Entries shown –
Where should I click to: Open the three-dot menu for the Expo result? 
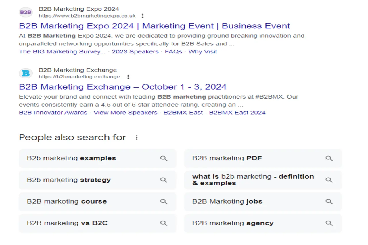tap(143, 16)
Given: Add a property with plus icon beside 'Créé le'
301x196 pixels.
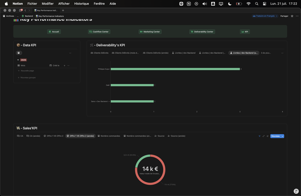Looking at the screenshot, I should [x=64, y=66].
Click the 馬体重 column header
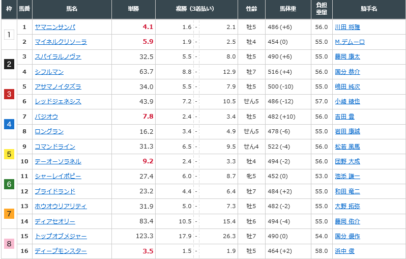Screen dimensions: 406x259 pos(288,9)
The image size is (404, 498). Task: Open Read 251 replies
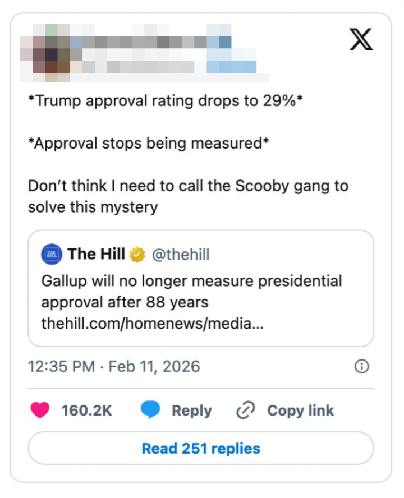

Task prompt – Restate the records word for word and drop the images.

Solved problem –
Where should I click to: Open the three-dot menu for the Expo result? 
tap(143, 16)
Given: Add a property with plus icon beside 'Créé le'
301x196 pixels.
Looking at the screenshot, I should [x=64, y=66].
Click the 馬体重 column header
Screen dimensions: 406x259 pos(288,9)
The image size is (404, 498). Task: Open Read 251 replies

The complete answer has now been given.